The range of 7 definitions of picky eating used in research settings, include, for example:

  1. Consumption of an inadequate variety of food through rejection of a substantial number of foods that are familiar, as well as unfamiliar; this may include an element of food neophobia, and can be extended to include rejection of specific food textures (Dovey et al., 2008).
  2. Restricted intake of food, especially of vegetables, and strong food preferences, leading parents to provide a different meal from the rest of the family (Mascola, Bryson, & Agras, 2010).
  3. Unwillingness to eat familiar foods or try new foods, severe enough to interfere with daily routines to an extent that is problematic to the parent, child, or parent–child relationship (Lumeng, 2005, cited in Ekstein et al., 2010).
  4. Consumption of an insufficient amount or inadequate variety of food through rejection of food items (Hafstad et al., 2013).
  5. Limited number of food items in the diet, unwillingness to try new foods, limited intake of vegetables and some other food groups, strong food preferences (likes/dislikes), and special preparation of foods required (Horst van der, 2012 ; Horst van der et al., 2014).
  6. Other studies have developed definitions of aspects of picky eating from analysis of responses to questions on eating behaviour. For example, Northstone and Emmett (2013) used a questionnaire item that was part of a series of questions on feeding. Using a focus group approach for parental definition of picky eating, Boquin et al. developed four categories of picky eating in which the overarching characteristics were unwillingness to try new foods and consuming a limited type and amount of foods (Boquin, Moskowitz, Donovan, & Lee, 2014). Tharner et al. used a latent profile approach with data from the Child Eating Behaviour Questionnaire (CEBQ) (Wardle, Guthrie, Sanderson, & Rapoport, 2001) to identify a fussy eating profile comprising high food fussiness, slowness on eating and high satiety responsiveness, combined with low enjoyment of food and food responsiveness (Tharner et al., 2014). Some studies have identified slow eating as a feature of picky eating (e.g. Mascola et al., 2010 ; Reau et al., 1996). ‘Flags’ for identification of picky eaters are: child eats only preferred food, drinks most of his/her energy intake, uses distractions when eating, eats food camouflaged in other foods or liquids, and has lengthy mealtimes (McCormick & Markowitz, 2013).

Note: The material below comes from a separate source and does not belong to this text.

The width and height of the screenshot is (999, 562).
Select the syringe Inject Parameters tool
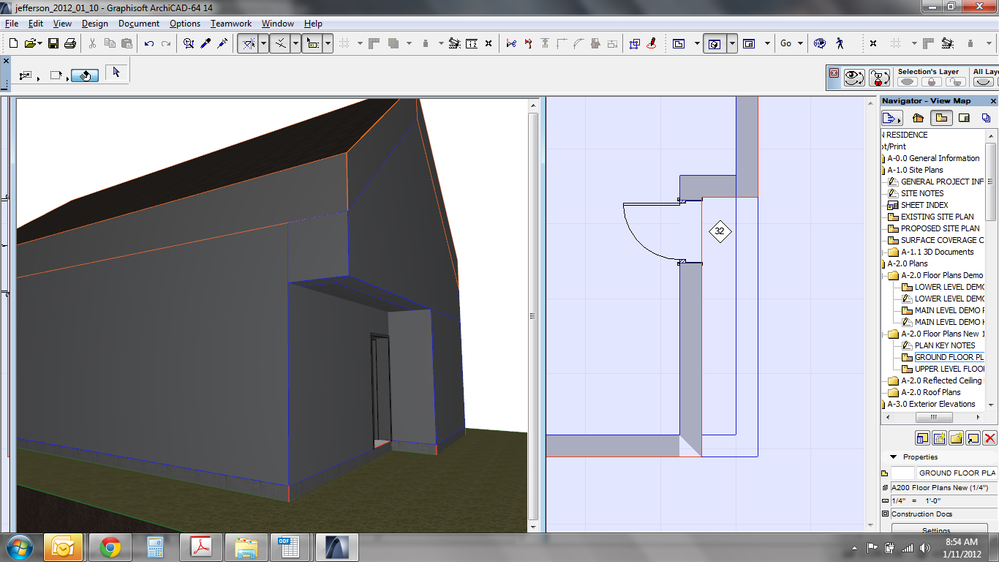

  7. It is important that an understanding of the definitions used in studies is reached in order to enable comparison of studies. This is necessary to facilitate the identification of children at risk and to identify any adverse health outcomes that may be associated with being a ‘picky eater’. A consensus around a definition would enable the development of interventions to avert poor health outcomes. We support the definition of Lumeng (2005) cited in Ekstein et al. (2010) as it includes elements of lack of dietary variety, neophobia and persistent behaviour: ‘unwillingness to eat familiar foods or try new foods, severe enough to interfere with daily routines to an extent that is problematic to the parent, child, or parent–child relationship’.